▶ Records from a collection
#####

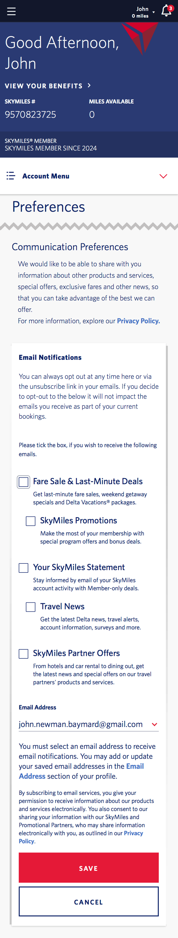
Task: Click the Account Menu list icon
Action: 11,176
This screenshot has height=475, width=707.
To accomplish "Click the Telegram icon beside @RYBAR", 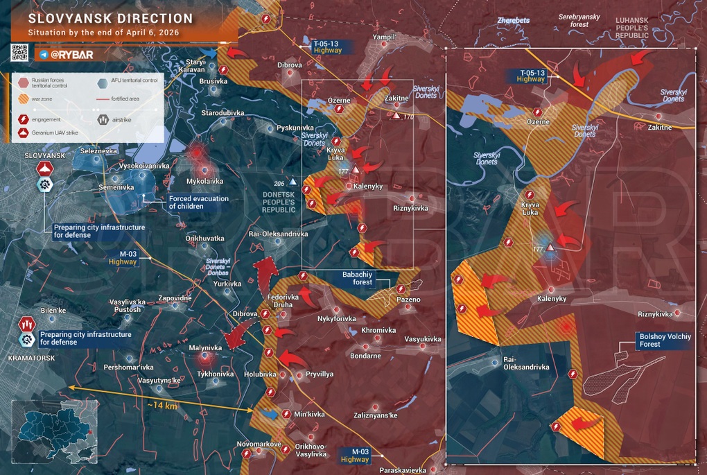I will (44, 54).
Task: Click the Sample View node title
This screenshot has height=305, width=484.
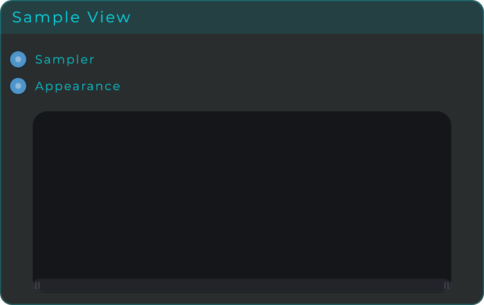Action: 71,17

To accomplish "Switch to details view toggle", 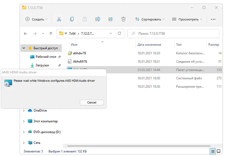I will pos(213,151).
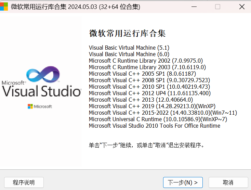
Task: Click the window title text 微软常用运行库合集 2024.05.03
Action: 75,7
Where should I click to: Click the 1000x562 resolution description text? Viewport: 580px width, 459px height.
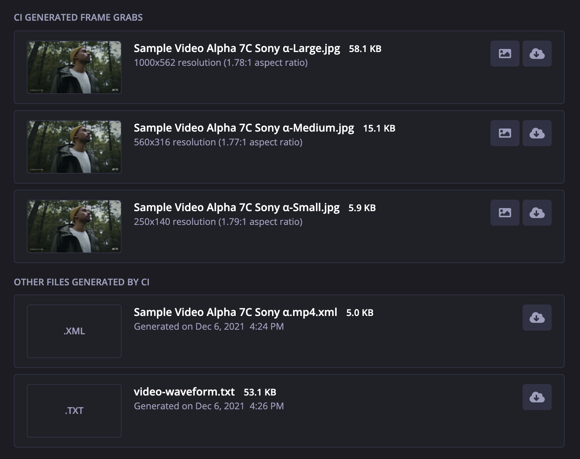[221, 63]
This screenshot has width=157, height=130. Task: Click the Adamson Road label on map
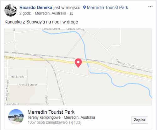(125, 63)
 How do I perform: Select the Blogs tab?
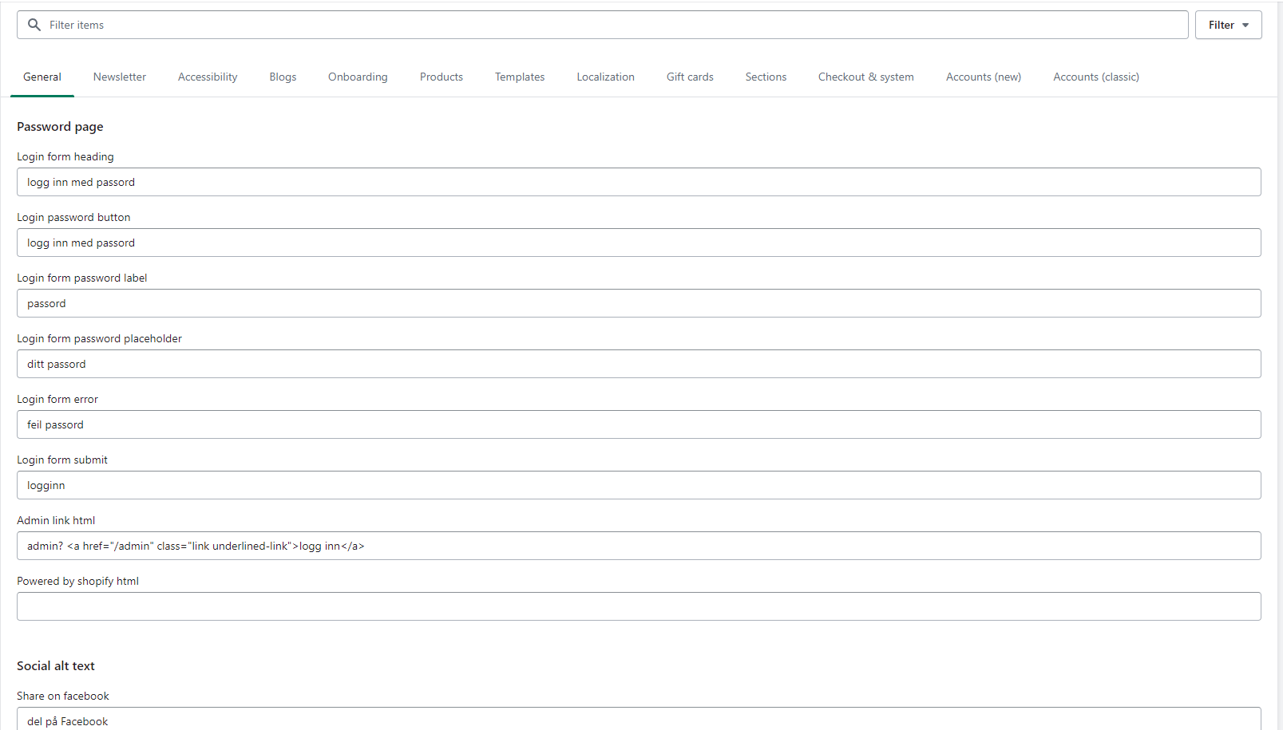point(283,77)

#####

Exactly as written, set down the lines from the line holding "This screenshot has width=157, height=130." to the last line of the data, both ends included, pictures excluded.

This screenshot has width=157, height=130. Task: Click the Adamson Road label on map
(125, 63)
 How do I perform: Select the Blogs tab?
point(283,77)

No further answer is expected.